For instance, AstraZeneca has a competing anti-Ox40 MAb, MEDI6469, while the anti-CSF1R mechanism of AMG 820 is relevant to Five Prime’s FPA008, which acts the same way. AMG 820 is separately in a combo trial with Keytruda, which is also being combined with Daiichi Sankyo's PLX3397, a CSF1R tyrosine kinase inhibitor.
Other novel mechanisms – including Johnson & Johnson’s anti-Vista MAb, Astra's Ataxia telangiectasia mutated (ATM) kinase inhibitor and Novartis’s anti-Tim3 MAb – will also feature at AACR, though it is not clear at present whether any clinical data will be presented.
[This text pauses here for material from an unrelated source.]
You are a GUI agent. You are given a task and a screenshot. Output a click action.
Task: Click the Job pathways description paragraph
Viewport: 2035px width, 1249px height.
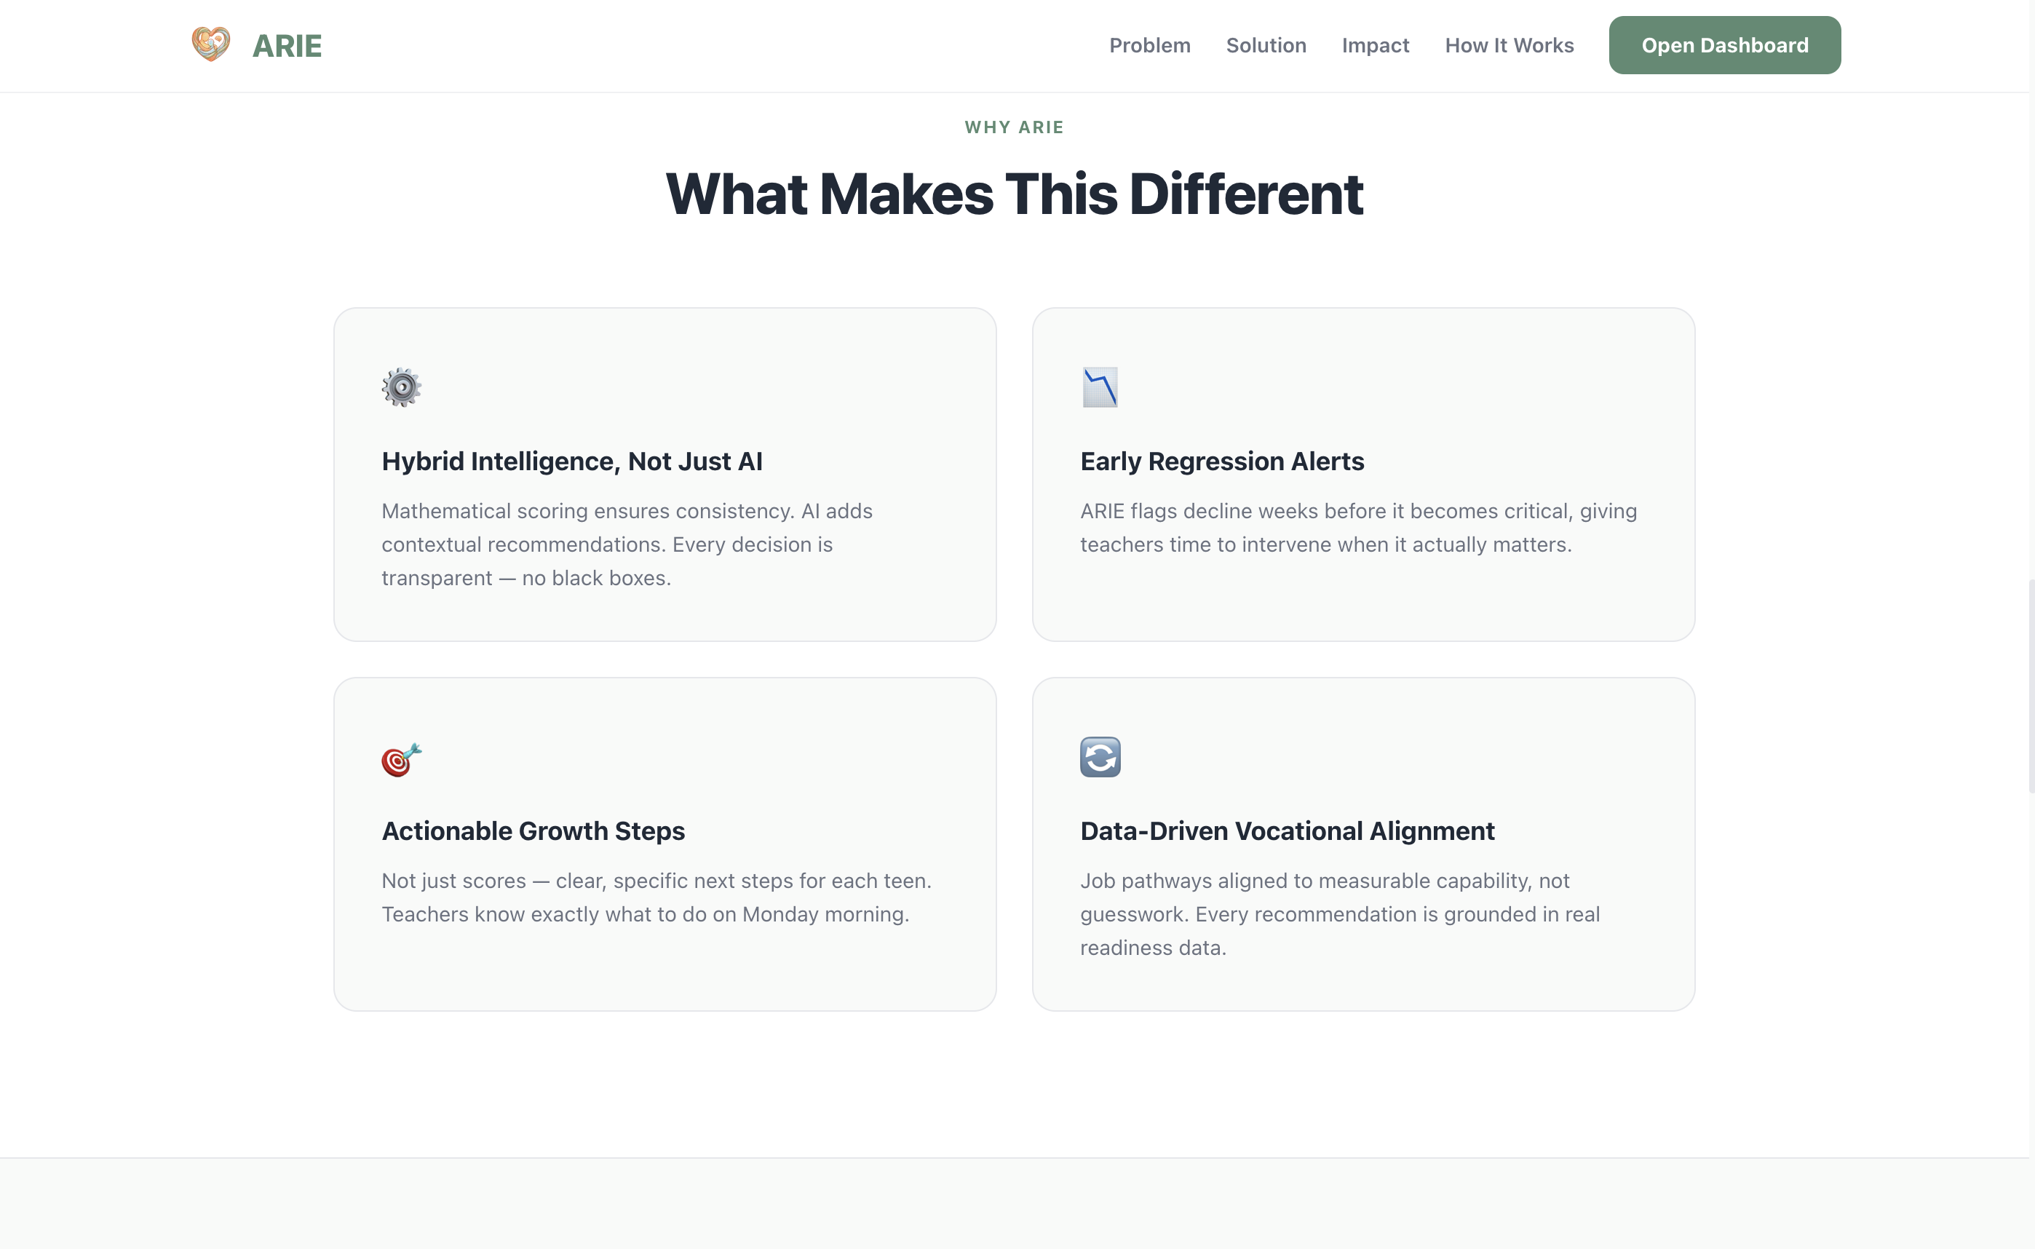(1340, 914)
The 2015 AACR meeting was the venue for the first major disappointment for CAR-T therapies in solid tumours – specifically in mesothelioma with Novartis’s CART-meso (AACR – Solid tumour CAR-T foray lives up to its low-key billing, April 20, 2015).
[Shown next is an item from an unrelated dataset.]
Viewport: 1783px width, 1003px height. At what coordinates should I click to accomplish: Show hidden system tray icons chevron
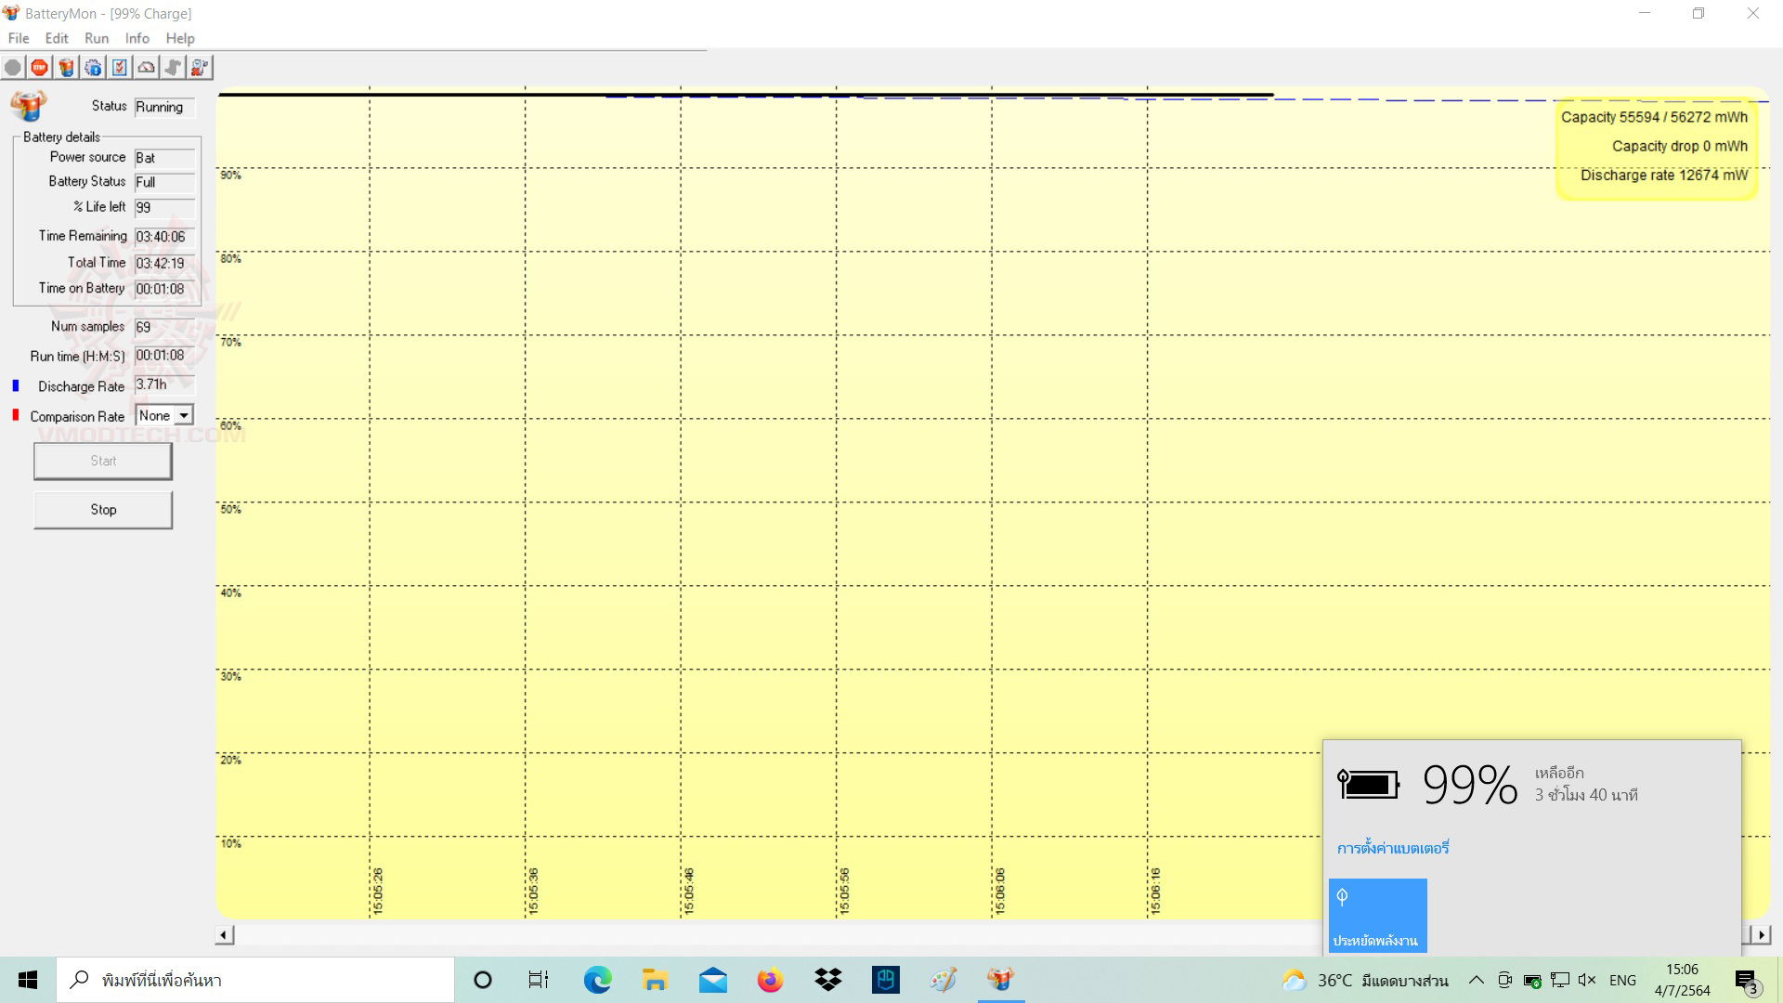tap(1476, 980)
This year provides a second chance. In addition to a special CAR-T symposium, three cell therapy sessions will be of interest to investors in Kite Pharma and Juno. The former will present an update on the potentially pivotal Zuma-1 trial of KTE-C19 and clinical data on its first engineered T-cell receptor project, targeting the Mage A3 antigen and licensed for $1.2m from the NCI last October.
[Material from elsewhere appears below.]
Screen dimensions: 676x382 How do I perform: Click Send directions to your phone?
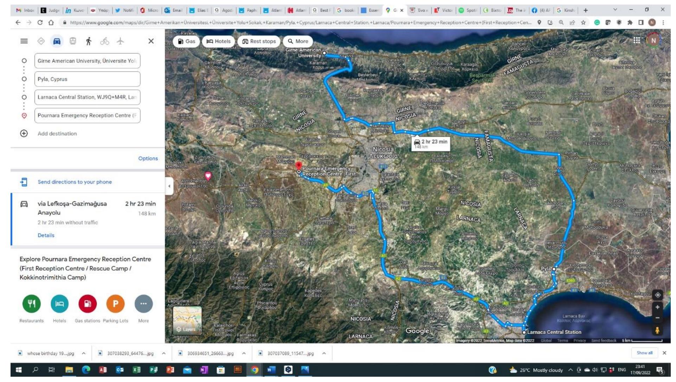click(x=75, y=182)
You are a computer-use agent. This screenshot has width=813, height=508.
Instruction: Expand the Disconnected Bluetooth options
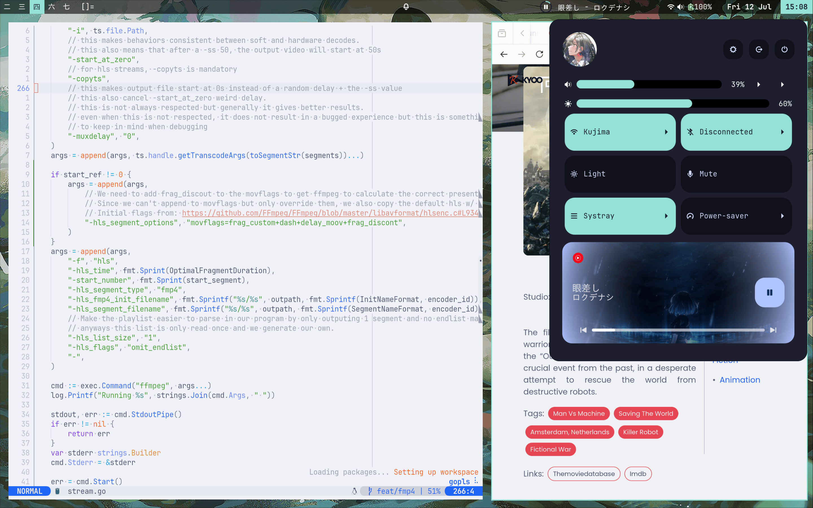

Juno will have preclinical presentations, but an update from the NCI’s anti-CD22 CAR-T project will be relevant, since Juno now holds rights to this construct, having licensed it from Opus Bio as JCAR018. Particularly important will be the extent of any benefit in patients relapsing on initial CD19-directed CAR-T therapy.
For now, however, with just abstract headlines and some abstract texts unveiled, share price reactions have been muted – with one exception: Advaxis has traded up 29% over the past month on the revelation that its listeria-based therapy axalimogene filolisbac would feature in a late-breaker. The company was hit by a US clinical hold last year, though this was lifted in December.
Given how important early-stage data are becoming for oncology projects there should be plenty more scope for share price movement once the AACR gets under way.
EP Vantage will be reporting from New Orleans, where the AACR conference begins on April 16.